Table 4 Information for the analyzed microarray libraries and infertility types19,20,21,22,23,71,72,73,74.

Pathway enrichment analysis

After extracting up- and down-regulated genes from each library, the enriched GO terms (BP, CC and MF) and KEGG pathways were determined. Up- and down-regulated genes were then separately submitted to the Enrichr tool58. The common enriched GO terms and KEGG pathways for each comparison between an infertile group and a control group [such as NOA (PostMA, MA and SCOS), oligospermia and teratospermia] were extracted (p-value ≤ 0.01). We applied Venn diagrams (http://bioinformatics.psb.ugent.be/webtools/Venn/) for GO and KEGG pathway terms between three kinds of male infertility, MArrest, oligospermia and teratospermia, and three types of NOA (PostMA, MA and SCOS).

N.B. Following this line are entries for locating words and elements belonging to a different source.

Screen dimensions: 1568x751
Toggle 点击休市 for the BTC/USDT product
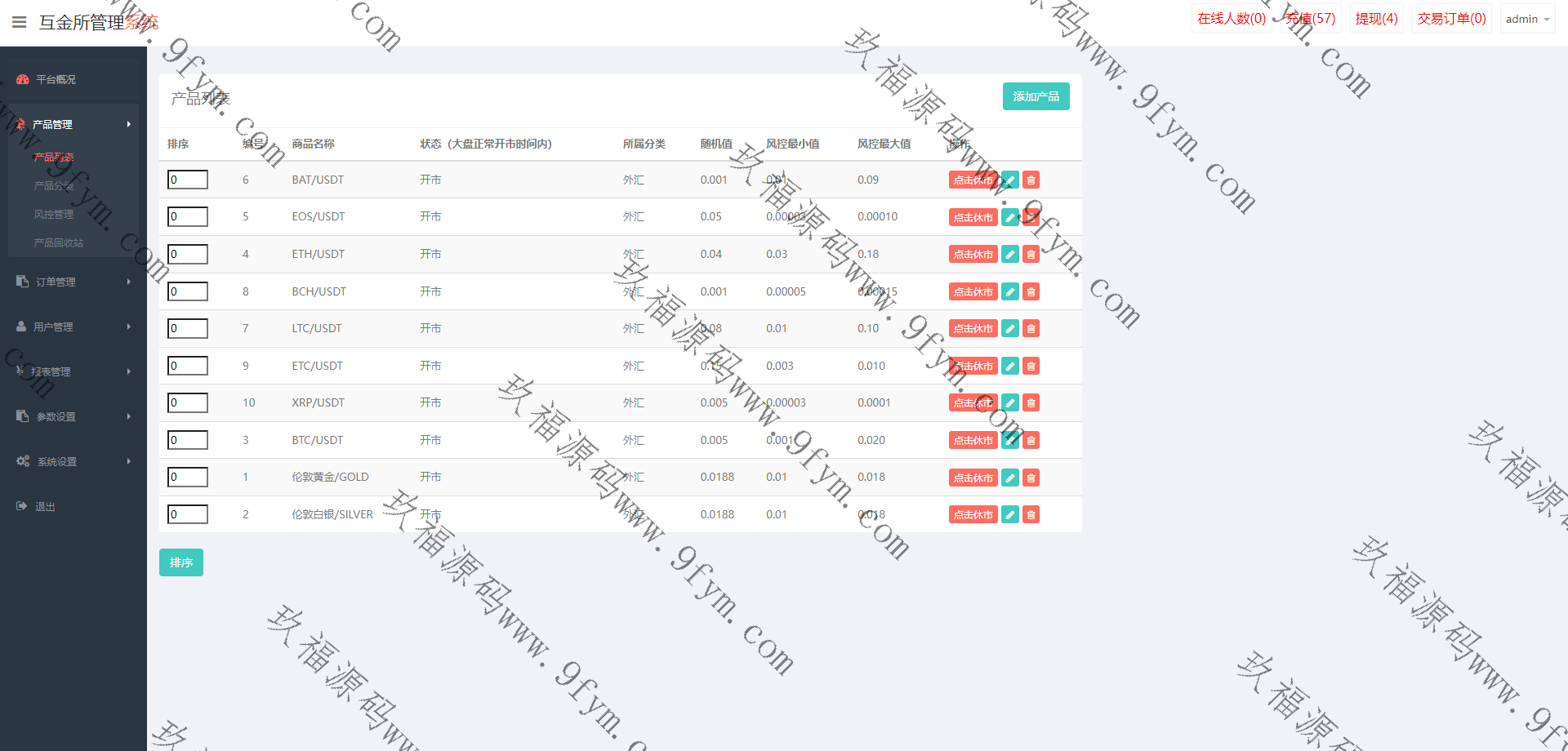coord(973,441)
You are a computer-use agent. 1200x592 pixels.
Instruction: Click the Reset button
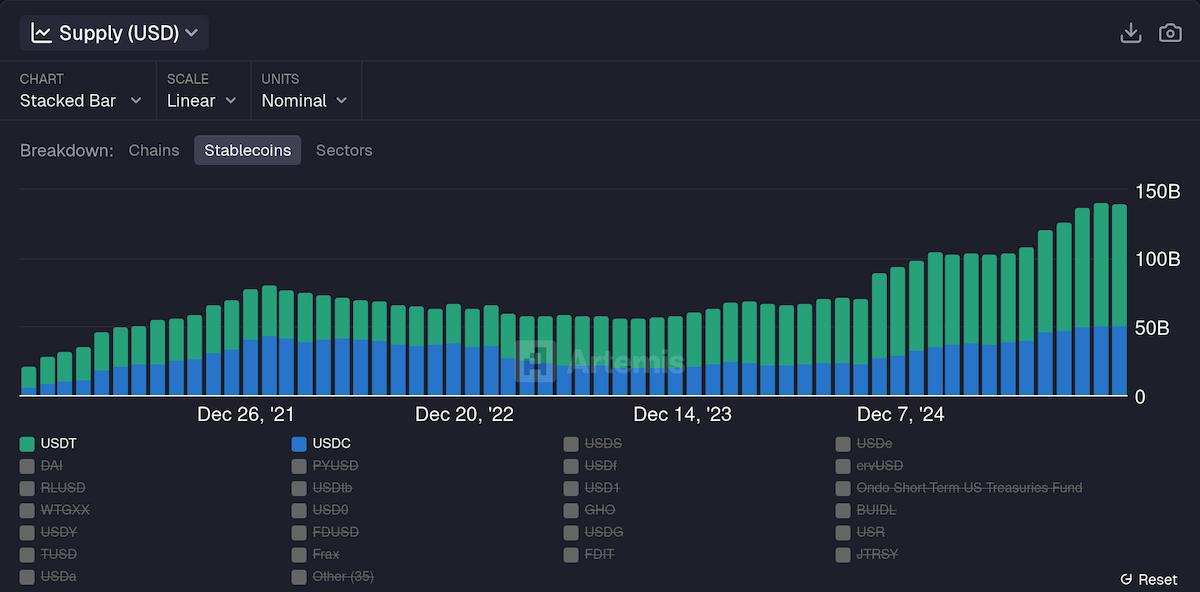[x=1148, y=579]
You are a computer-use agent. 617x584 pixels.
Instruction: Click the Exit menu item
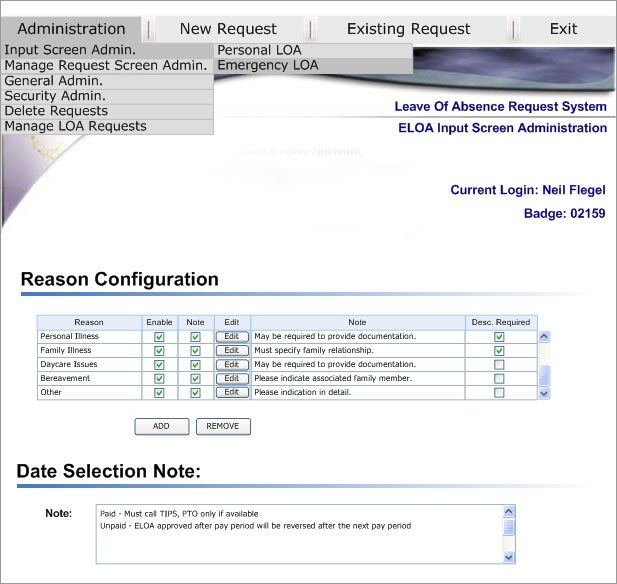point(563,29)
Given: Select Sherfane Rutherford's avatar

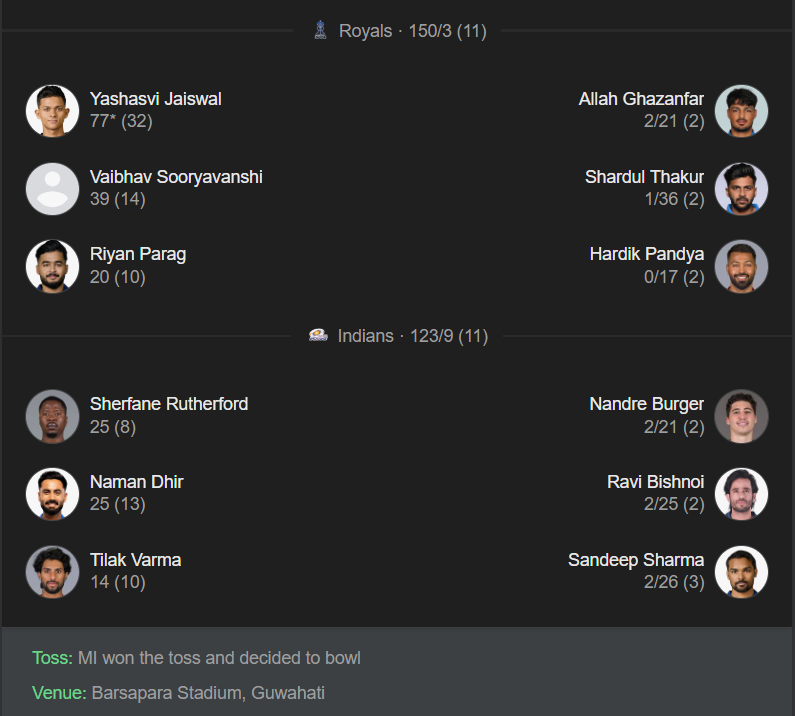Looking at the screenshot, I should point(52,415).
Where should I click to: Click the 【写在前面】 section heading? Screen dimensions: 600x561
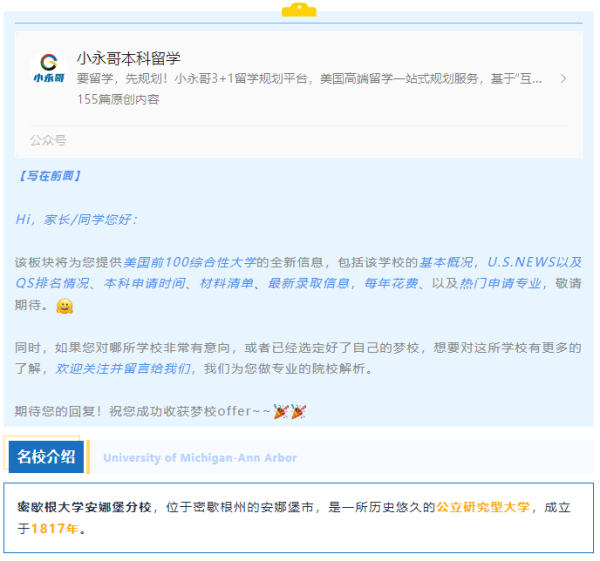(x=49, y=176)
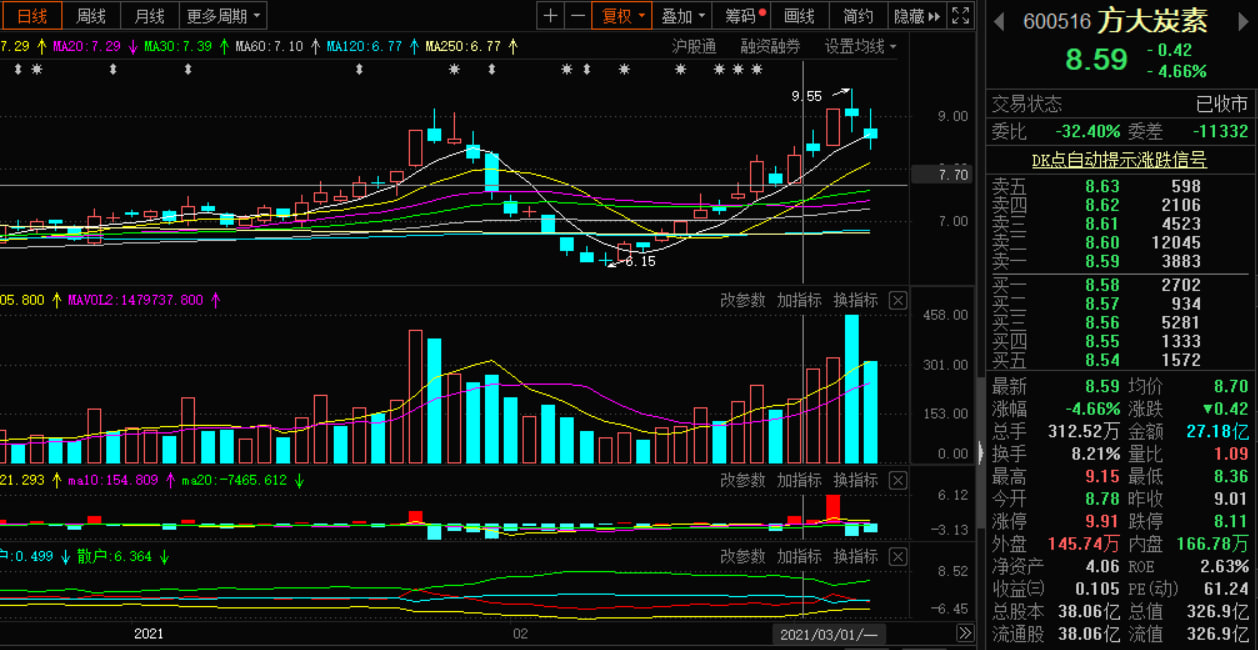Click 改参数 in the volume panel
The height and width of the screenshot is (650, 1258).
point(742,301)
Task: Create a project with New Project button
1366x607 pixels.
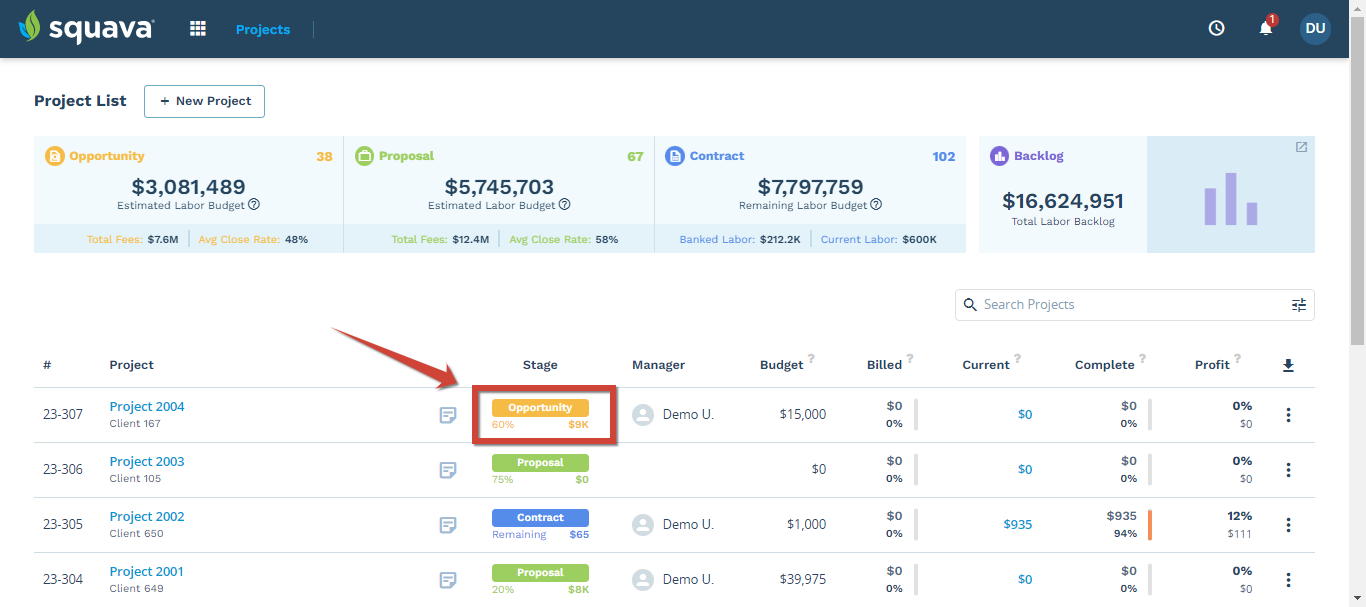Action: [x=204, y=101]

There are two strategies for GO and pathway enrichment analysis of DEGs: the analysis of all DEGs together or the split analysis of up- and down-regulated genes separately59,60,61. In this study, we used the second strategy, as suggested by other recent works62,63,64,65,66,67,68. Hong et al. compared the two types of GO and pathway enrichment analysis strategies using gene expression profiles of microarray and RNA-Seq, and they indicated that the separate strategy is more powerful and accurate59. When all DEGs are integrated together, the results might differ from when up-regulated and down-regulated genes are analyzed separately. For example, if a pathway has a considerable number of up-regulated genes and few down-regulated genes, the complete number of differentially regulated genes in the pathway might lead to statistically non-significant results, while computing the enrichment of over-represented genes separately might highlight an implication of the pathway in the system under investigation61. Therefore, we used the separated strategy to interpret the results.

GSEA

GSEA is a powerful analytical method for interpreting gene expression data. We used software from the Broad institute69. All curated gene sets (C2.all.v 5.0 curated) were downloaded from the Molecular Signatures Database (MSigDB) and used to select significant gene sets based on the measurement of expression data69. A false discovery rate (FDR) less than 0.25 and p-values less than 0.01 were considered significant.

PCA

The quality of eight human microarray libraries was examined with PCA. PCA was applied to eight normalized and log-transformed libraries of human male infertility using the R package70. All samples of each library were placed in a specific two-dimensional scatter plot without selection or weighting.